Employee engagement may be a less expected feedback source, but it’s central to any modern CX strategy. Rather than treating vocal employees like squeaky wheels, businesses should focus on empowering employee voices and the data-driven insights they offer.
Looking for Voice of Customer? Listen to Voice of Employees
Customer engagement strategies and platforms are now the norm in today’s omnichannel sales environment. With all eyes on the customer, however, employees’ voices often go forgotten.
What many brands have yet to recognize is how valuable employee feedback is during periods of change.
Employees are the people who connect with customers on the front lines. They can act as liaisons to customer desires and relay the impacts of CX improvements in real time.
Likewise, while decision-makers are concerned with how CX improvements impact the end-user experience, these updates must also pass internal usage tests. If a new system doesn’t work for those tasked with actually implementing the change, it’s unlikely the intended CX improvement will trickle to customers. Hearing from employees helps organizations toe the line between disruption and disabling a business.
Even when asked questions about daily work experiences (pay, inter-office relationships, etc.,) employees will surface insights related to the customer experience. That’s because their days — and the routine interactions they have with customers — are intrinsically tied to CX, both good and bad.
In some cases, employee feedback can reveal atypical solutions that otherwise would not be pursued. For example, employees may identify a way around checkout barriers that, while going against existing operational principles, works better in practice. Crowdsourcing on-the-ground insights from employees is the single best source of truth to determine if existing experiences are letting customers down.

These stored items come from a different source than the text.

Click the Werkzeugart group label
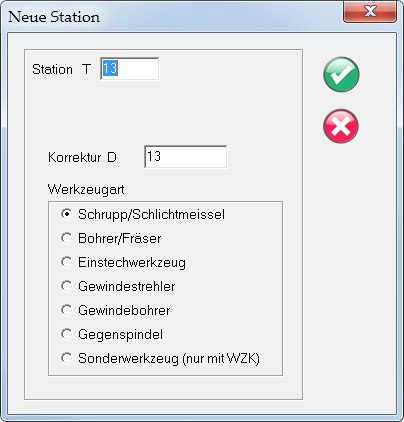 pos(86,190)
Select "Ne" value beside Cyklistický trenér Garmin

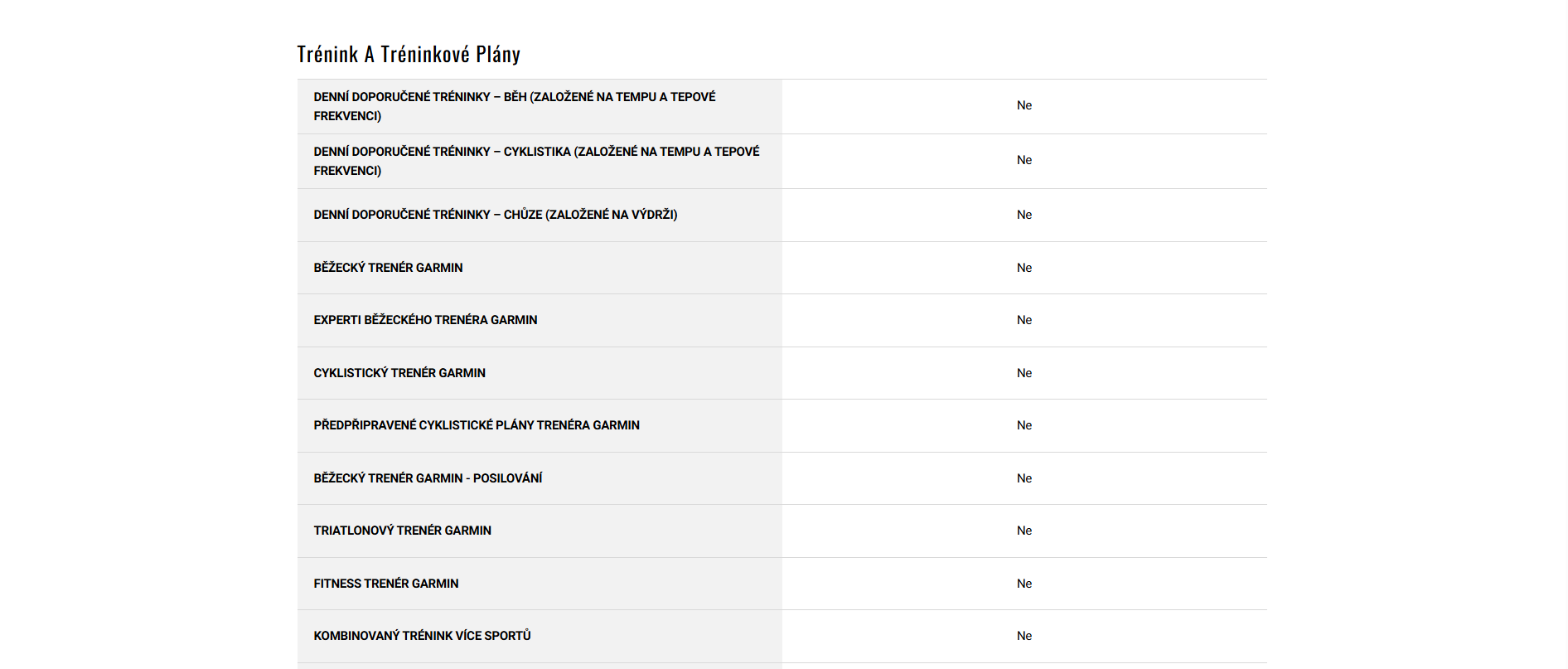point(1024,373)
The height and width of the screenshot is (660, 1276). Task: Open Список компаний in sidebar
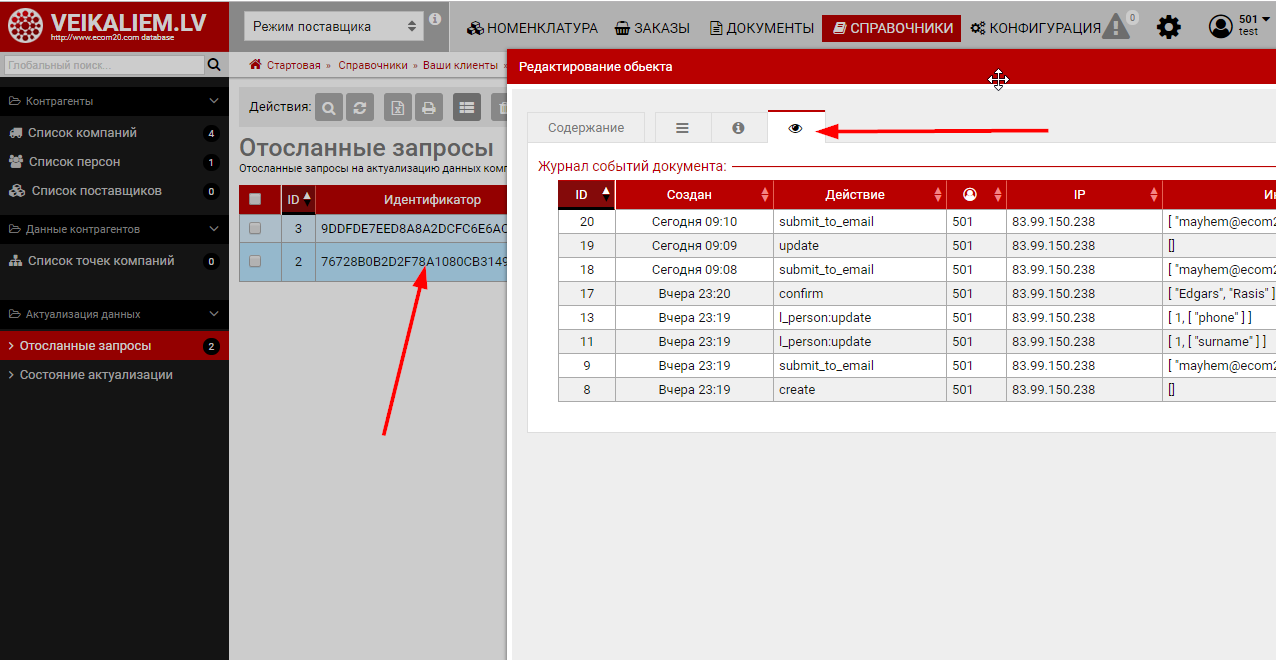(82, 133)
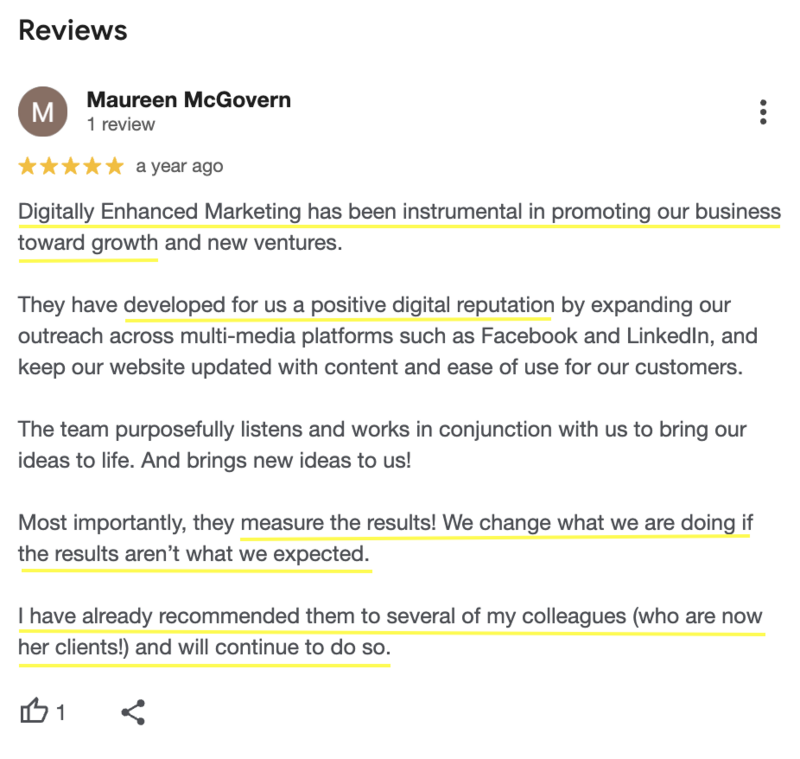Click the "a year ago" timestamp

(x=179, y=166)
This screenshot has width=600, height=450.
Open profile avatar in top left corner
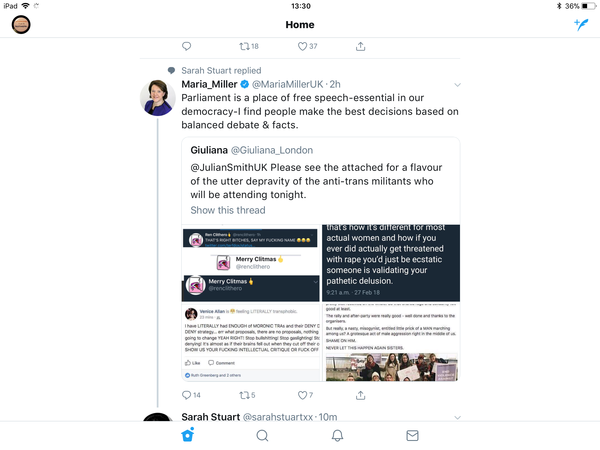(21, 24)
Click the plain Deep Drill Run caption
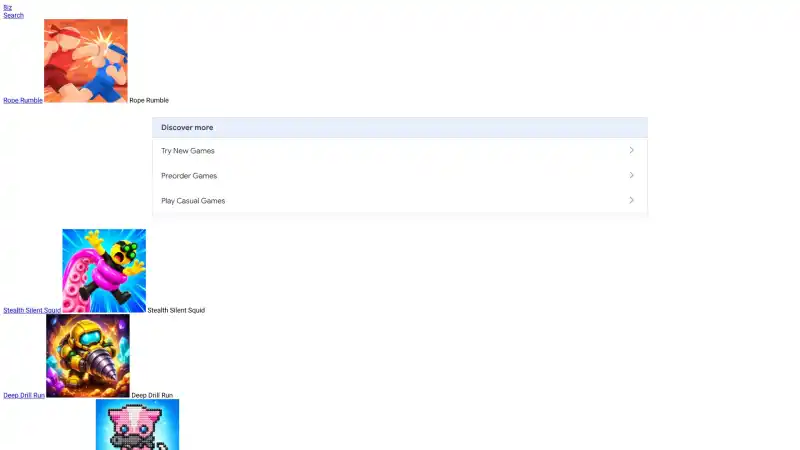This screenshot has width=800, height=450. 152,395
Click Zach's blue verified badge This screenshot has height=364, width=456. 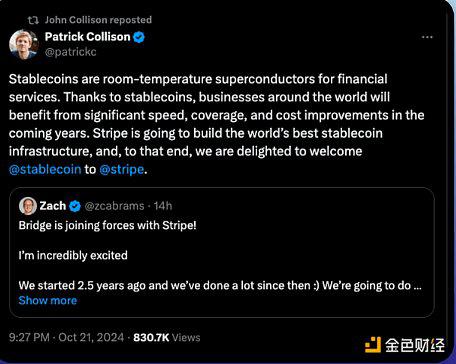(x=75, y=206)
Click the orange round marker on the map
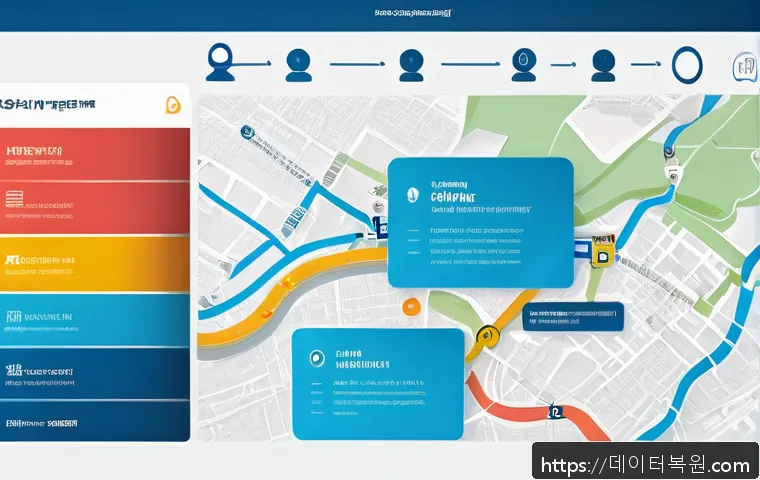This screenshot has width=760, height=480. pyautogui.click(x=409, y=306)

Voice of Employee Benefits Extend Beyond CX
Building Voice of Employee (VoE) practices into existing Voice of Customer (VoC) strategies first and foremost gives businesses a holistic understanding of their CX. This alone should be reason enough for businesses to seek out top feedback platforms, which are capable of collecting and analyzing input at scale. But if you’re still not convinced, consider these additional benefits of hearing directly from employees:
Learning Opportunities
Go Beyond Diagnostics
VoC programs typically center on surface-level insights. For example, a customer may indicate where her satisfaction ranks on a 10-point scale, but that information is tough to translate into real-world CX improvements.
Well-established VoE programs help organizations move beyond these baseline diagnostics and instead earn qualitative feedback. Over time, businesses can develop patterns among qualitative feedback sets to better understand what's happening, why and what they need to do about it.
Be Proactive With Issues
Traditionally, VoC programs function as after-the-fact triage. While it’s important to register and resolve issues after they happen, VoE insights help businesses preventatively avoid the damage altogether.

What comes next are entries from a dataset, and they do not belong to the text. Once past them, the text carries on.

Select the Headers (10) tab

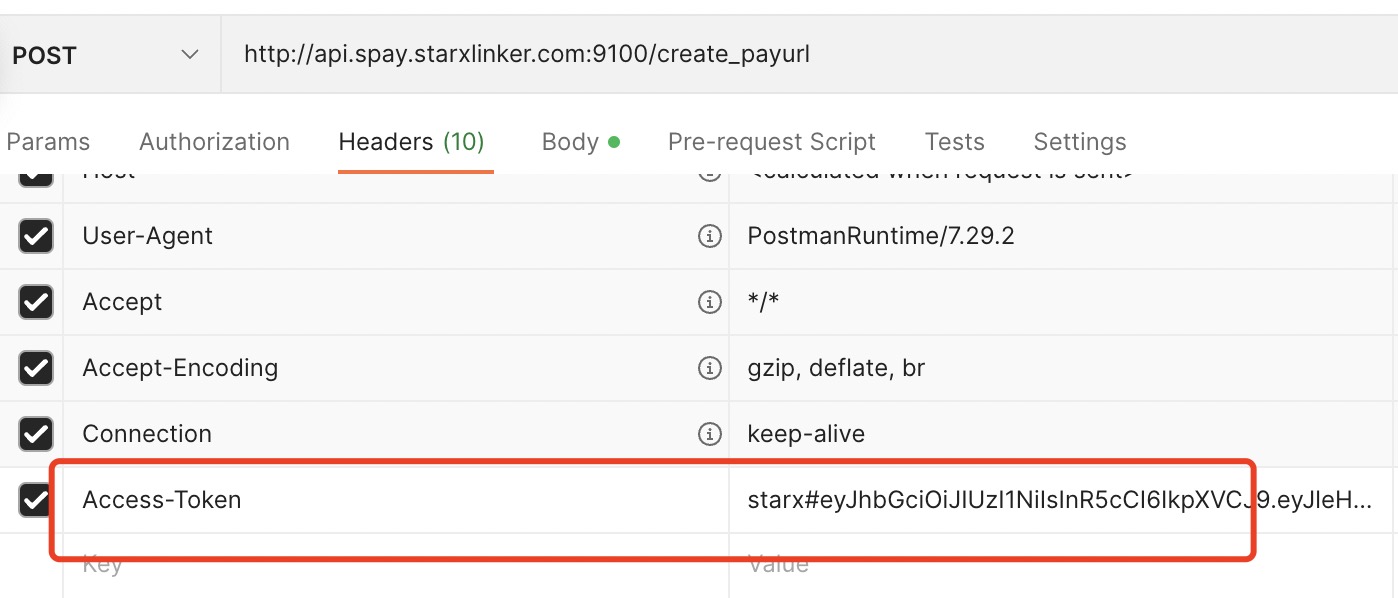411,142
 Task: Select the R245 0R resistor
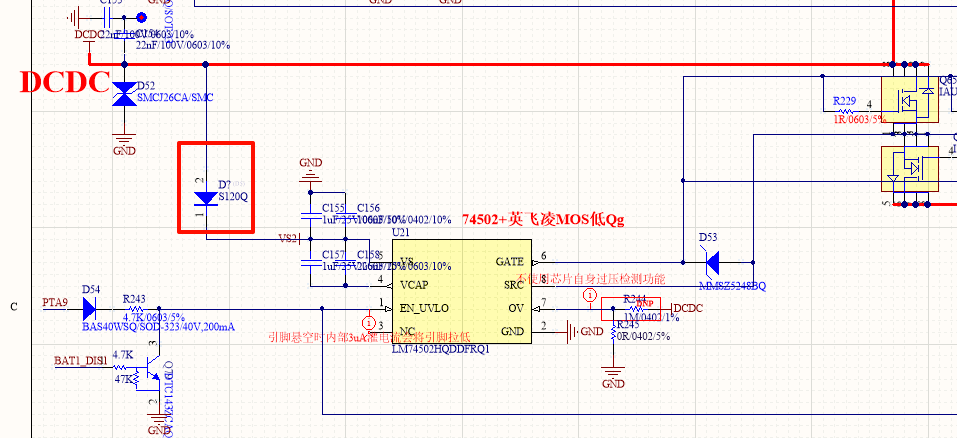click(613, 332)
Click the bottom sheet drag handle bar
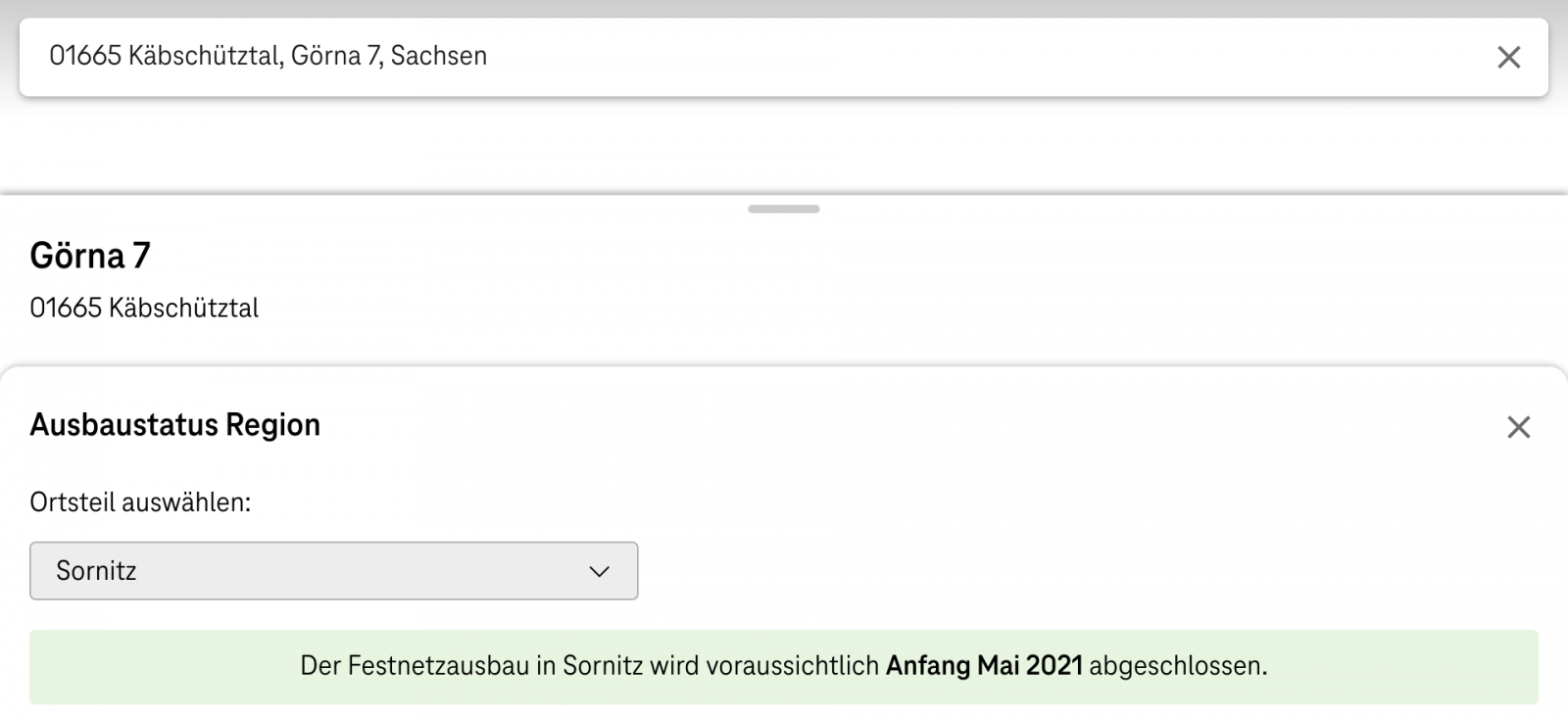This screenshot has height=717, width=1568. pos(784,209)

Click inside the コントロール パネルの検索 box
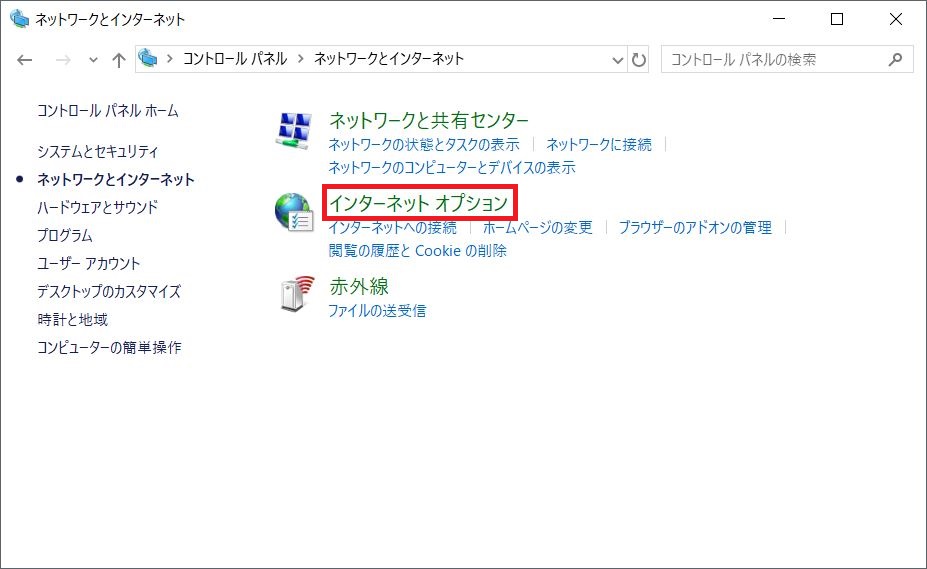click(x=770, y=60)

For instance, customers can only report friction during checkout after the fact. Conversely, when asked, an employee may reveal that shoppers are spending an above-average amount of time at purchase and are specifically voicing frustrations around payment options. The business can take this feedback to make institutional improvements before the next round of shoppers reaches the checkout stage.
Make Employees Feel Valued
When you ask people about their ideas and problems, they feel heard, engaged and part of the solution process — thereby boosting loyalty. Listening to employees not only makes them more engaged in their individual jobs, but also more invested in the overall success of the business.

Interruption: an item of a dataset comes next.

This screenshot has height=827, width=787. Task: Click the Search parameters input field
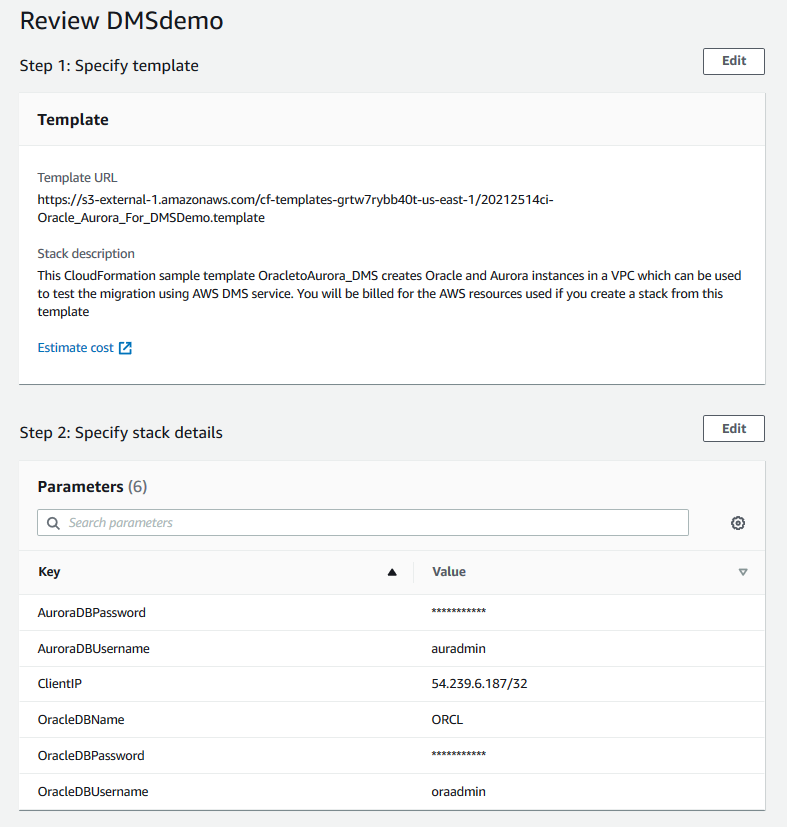(300, 522)
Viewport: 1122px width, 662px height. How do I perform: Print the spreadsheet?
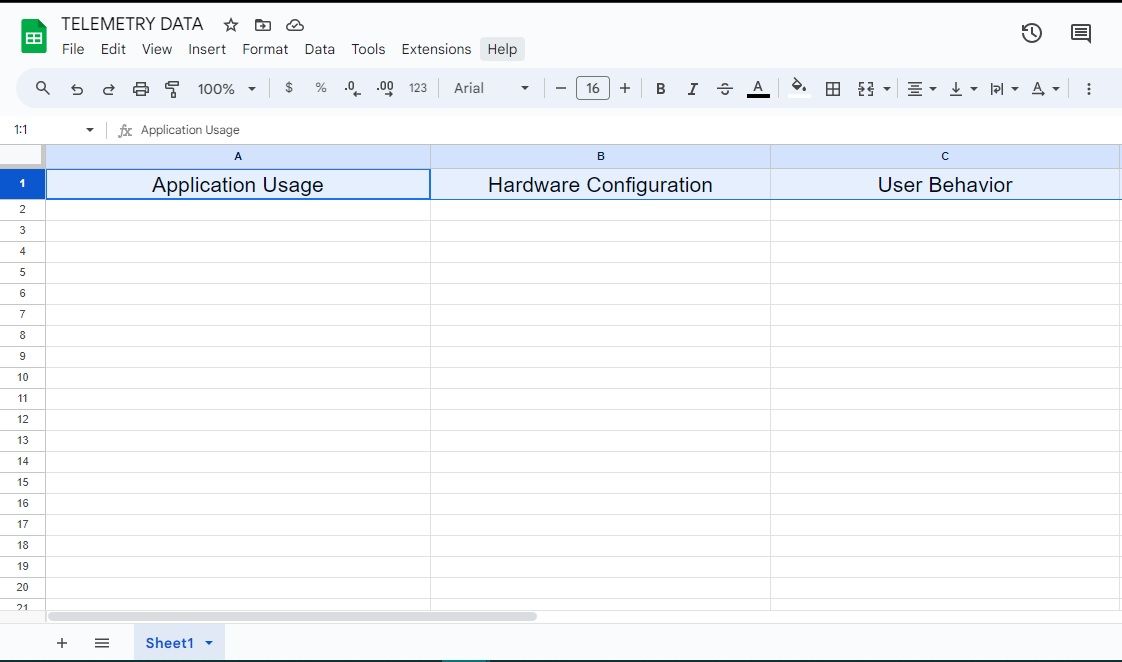(140, 88)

There’s a great deal of satisfaction that comes when you see your ideas come to fruition. Dave and Buster’s, for example, found great success from this model and now sources all of its new product ideas from employees. The company’s VoE culture supports multiple avenues to pull great ideas from employees, vet them along the chain and then implement them.
This type of workplace environment not only battle tests new changes early on, but it brings all of the associated benefits that come with highly invested employees. Those that want to invest in an organization long term will naturally offer more ideas, and may even bring in strong new hires from their personal networks.
The Real Heroes of the Workplace
However, as noted above, employers must make it clear they welcome feedback and view employees with new ideas not as problems, but as heroes. Otherwise, employees will be too scared of losing their jobs to speak up.
Once a VoE program is up and running, businesses will find exciting opportunities to build customer and employee feedback into every aspect of their company. When it comes to improving CX, the choice should never be between customers and employees. Rather, businesses must decide if they're a company that listens to everyone or one that does not.